Wednesday 27th February 2019, 7pm SBW Stables Kings Cross
Mary Rachel Brown's new Australian play DEAD CAT BOUNCE delves into the dark world of living with the less obvious forms addiction. Directed by Mitchell Butel, this work is presented with artful simplicity in the intimate space of SBW Stables Theatre.
DEAD CAT BOUNCE, which is Mary Rachel Brown's reworking of her 2016 Lysicrates Prize winning play APPROXIMATE BALANCE, focuses on the 48 year old alcoholic novelist Gabriel (Josh Quong Tart) and the women that love him. His current "love" is the 24 year old Matilda (Kate Cheel), a data entry worker with a new penchant for Russian literature and a habit of tapping her fingers. His former "love" is his 44 year old publisher Angela (Lucia Mastrantone), a woman who, whilst having built a relationship with Tony (Johnny Nasser) in the two years since she left Gabe, seems to be addicted to Gabe even though it is destroying her current relationship.
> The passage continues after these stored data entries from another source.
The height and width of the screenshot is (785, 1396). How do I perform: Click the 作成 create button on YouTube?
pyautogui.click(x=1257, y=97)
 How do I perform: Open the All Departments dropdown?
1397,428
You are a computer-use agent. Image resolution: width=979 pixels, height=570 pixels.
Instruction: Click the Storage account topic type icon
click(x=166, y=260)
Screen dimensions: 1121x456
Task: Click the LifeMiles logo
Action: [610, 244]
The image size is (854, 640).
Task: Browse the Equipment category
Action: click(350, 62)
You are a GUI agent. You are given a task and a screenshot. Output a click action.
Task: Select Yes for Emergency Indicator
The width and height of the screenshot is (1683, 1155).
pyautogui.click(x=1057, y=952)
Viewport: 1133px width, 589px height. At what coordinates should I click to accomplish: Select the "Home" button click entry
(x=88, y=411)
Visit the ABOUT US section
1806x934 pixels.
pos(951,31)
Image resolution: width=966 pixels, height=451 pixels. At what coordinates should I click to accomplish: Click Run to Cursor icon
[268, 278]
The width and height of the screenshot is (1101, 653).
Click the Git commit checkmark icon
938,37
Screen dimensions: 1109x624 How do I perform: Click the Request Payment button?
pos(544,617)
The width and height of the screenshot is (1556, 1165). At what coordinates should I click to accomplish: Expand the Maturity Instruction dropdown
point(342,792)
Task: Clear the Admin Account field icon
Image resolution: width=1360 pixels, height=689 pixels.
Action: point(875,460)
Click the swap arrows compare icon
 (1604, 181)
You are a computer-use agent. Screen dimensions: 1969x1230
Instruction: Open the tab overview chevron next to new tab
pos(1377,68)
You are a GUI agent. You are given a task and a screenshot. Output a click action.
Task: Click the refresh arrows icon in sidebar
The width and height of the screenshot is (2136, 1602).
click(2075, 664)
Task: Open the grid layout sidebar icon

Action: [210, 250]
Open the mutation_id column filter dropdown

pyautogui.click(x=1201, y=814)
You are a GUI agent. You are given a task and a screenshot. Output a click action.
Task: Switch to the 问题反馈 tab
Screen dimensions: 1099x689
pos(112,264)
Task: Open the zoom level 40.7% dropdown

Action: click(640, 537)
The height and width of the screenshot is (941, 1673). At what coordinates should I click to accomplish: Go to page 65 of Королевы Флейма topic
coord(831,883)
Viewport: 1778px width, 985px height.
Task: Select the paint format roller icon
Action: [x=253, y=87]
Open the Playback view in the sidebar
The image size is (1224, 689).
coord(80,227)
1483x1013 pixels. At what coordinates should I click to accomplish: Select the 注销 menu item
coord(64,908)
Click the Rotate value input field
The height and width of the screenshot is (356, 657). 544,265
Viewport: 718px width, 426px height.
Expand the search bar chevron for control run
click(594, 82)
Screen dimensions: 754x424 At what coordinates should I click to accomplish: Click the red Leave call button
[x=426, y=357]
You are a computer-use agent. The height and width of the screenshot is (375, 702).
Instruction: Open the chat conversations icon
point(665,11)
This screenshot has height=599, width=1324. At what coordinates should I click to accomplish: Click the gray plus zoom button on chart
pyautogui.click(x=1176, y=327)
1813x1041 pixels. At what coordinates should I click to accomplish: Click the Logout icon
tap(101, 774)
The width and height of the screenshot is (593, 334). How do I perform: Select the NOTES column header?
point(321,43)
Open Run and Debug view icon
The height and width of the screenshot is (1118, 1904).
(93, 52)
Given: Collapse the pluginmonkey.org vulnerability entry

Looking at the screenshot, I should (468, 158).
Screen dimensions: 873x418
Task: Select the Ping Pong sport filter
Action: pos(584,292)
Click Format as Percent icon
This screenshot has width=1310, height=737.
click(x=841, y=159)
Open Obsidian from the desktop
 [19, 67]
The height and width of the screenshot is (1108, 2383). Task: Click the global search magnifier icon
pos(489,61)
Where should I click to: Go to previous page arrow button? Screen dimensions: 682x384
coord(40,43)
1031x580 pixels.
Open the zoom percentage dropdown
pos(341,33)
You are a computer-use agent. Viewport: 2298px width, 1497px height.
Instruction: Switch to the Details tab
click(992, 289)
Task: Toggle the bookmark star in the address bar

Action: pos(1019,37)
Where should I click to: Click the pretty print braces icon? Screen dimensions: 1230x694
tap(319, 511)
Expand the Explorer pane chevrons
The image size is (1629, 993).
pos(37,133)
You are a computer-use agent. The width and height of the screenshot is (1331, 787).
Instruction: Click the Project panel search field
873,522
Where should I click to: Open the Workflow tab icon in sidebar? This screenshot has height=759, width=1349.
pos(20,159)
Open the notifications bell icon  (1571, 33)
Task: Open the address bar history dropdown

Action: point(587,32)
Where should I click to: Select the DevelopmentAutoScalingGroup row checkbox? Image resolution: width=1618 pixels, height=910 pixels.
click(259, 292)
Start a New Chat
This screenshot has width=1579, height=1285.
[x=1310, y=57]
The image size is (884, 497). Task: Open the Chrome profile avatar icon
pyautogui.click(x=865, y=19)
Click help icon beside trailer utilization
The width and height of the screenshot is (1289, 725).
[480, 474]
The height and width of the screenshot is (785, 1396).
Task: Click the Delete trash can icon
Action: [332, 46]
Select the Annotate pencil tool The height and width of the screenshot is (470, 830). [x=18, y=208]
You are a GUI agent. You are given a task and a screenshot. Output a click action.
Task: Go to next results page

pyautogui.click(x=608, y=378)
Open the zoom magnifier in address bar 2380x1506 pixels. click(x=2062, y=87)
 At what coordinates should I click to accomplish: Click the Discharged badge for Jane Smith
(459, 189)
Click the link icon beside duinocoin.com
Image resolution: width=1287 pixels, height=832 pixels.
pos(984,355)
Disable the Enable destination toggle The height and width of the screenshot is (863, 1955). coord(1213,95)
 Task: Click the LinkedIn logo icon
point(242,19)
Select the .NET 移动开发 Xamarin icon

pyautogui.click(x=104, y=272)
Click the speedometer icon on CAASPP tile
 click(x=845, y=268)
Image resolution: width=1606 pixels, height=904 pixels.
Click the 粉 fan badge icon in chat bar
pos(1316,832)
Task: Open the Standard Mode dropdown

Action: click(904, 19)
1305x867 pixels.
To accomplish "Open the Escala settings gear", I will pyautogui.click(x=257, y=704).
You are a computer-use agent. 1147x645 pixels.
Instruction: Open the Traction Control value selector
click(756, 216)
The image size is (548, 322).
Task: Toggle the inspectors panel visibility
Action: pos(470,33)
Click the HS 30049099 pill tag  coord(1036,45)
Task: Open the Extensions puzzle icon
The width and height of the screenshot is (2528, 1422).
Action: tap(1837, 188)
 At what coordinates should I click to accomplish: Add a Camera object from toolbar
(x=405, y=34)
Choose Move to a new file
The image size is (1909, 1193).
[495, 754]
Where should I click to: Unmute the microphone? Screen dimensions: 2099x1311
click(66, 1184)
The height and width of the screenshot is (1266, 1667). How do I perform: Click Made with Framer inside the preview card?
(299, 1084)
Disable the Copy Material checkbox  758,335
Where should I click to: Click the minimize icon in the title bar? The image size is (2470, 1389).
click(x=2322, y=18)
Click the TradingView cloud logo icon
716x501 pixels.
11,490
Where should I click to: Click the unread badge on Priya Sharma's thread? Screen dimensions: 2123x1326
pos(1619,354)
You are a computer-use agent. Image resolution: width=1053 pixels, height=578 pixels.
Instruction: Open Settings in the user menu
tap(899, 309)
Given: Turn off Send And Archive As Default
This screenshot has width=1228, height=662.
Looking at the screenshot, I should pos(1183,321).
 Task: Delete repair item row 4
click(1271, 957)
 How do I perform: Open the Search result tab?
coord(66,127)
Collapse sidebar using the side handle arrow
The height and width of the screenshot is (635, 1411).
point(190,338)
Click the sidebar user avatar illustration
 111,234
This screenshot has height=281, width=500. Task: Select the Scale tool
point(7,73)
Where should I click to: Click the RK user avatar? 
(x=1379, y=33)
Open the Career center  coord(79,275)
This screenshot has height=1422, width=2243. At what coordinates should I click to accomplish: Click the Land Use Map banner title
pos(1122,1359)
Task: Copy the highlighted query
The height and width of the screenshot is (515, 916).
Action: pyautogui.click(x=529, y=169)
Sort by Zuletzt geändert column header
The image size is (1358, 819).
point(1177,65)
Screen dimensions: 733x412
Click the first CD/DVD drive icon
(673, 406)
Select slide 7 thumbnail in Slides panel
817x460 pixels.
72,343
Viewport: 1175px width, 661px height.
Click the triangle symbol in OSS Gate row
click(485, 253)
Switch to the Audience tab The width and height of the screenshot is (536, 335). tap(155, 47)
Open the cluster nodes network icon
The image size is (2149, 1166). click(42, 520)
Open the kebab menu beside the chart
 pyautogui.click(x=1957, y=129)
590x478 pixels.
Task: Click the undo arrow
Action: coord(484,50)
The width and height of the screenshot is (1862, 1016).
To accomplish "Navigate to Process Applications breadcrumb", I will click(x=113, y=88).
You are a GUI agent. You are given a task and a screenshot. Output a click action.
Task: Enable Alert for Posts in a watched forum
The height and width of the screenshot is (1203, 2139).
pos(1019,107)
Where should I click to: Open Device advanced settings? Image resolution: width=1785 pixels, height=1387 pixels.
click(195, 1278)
DEAD CAT BOUNCE is a text driven work so designer Genevieve Blanchett has created a beautifully simple white space with a minimal amount of furniture for Butel's performers to inhabit. The white walls and tiered white stage are illuminated by Alexander Berlage's (lighting designer) strip lighting that boarders every edge of the set and helps shift the locations whilst also adding distraction during scene changes. This is supplemented with lighting that helps transform the space from Gabe's home where we often see him in the evenings with Matilda, Angela and Tony's brighter home and the Chinese restaurant where the former lovers meet after two years for a business meeting. Blanchett's costuming draws on stereotypes to differentiate the women of the story. The younger Matilda has the accoutrements of a 21st century hipster with tailored mini shorts and skirts, blunt bob, black nails, and utilitarian boots. The more mature Angela is casual at 'home' but adopts a fiercer dark palette with leather skirt and thigh high boots when she meets Gabe. Both men remain relatively casual throughout.
Butel has ensured that his actors inhabit their characters fully, leading to some wonderfully nuanced expressions. Quong Tart's response to the record player is particularly delightful in his easy precision that carries markers of Butel's own trademark physicality. He has also opted for truth in the performance, so he takes the bold risk of having red wine glasses on a white stage where the performers are throwing things around and rolling around, leading to the audience holding their breath as to whether the next toss will be the one that sends a glass smashing.
Whilst Gabe has a number of traits that should make him thoroughly unlikable, Quong Tart makes the grumpy alcoholic oddly appealing and therefore plausible that Matilda and Angela could be drawn to him despite their better judgement. He infuses a pathetic undertone to his expression whilst presenting a man that, whilst generally aware that he has a problem, can't or won't do anything about it as the alternative seems like a worse existence.
Cheel presents the vibrancy and pluck of a younger woman intrigued by her older lover but grows to reveal that Matilda needs more than weeks in bed and bottomless booze to form a basis of a relationship. Whilst Brown has written her as quite naieve at times Matilda is for the most part quite astute and Cheel captures this reformed reader with a thirst for knowledge well. She ensures that whilst Matilda is inextricably drawn to Gabriel she is seen as potently the most balanced of the quartet, able to extract herself from the 'addiction' to Gabe.
In contrast to Matilda, Angela is definitely addicted to the pain of being in love with Gabe and is unable to address her illness despite Tony reinforcing the need to ditch the dysfunctional relationship in the past. Mastrantone does well with the shallower character sketch that Brown has provided for the more minor character as she paints the conflicting image of a seemingly strong woman well aware of the pain that Gabe has put her through, and a more vulnerable woman still concerned for his welfare. Brown has however given little depth to Tony's character leaving Nasser with a little scope to try to make Tony at all likable, which turned out to be impossible even though logic would say that, as the opposite of Gabe, the new boyfriend should be gaining some sympathy. The Tony that Nasser presents is just loud, brash, obnoxious and unsympathetic to the woman who he purports to love.
Whilst not particularly groundbreaking, DEAD CAT BOUNCE, which references both the cats in Gabe's life and the short-lived recovery of the stock market after a substantial fall, is an intriguing expression of addiction in the physical and psychological form and the need for the addicted to want to fight rather than just being told to change. An interesting exploration for all audiences as there are moments of recognition, either in yourself or the people around you and it is interesting to consider who you side with in this story.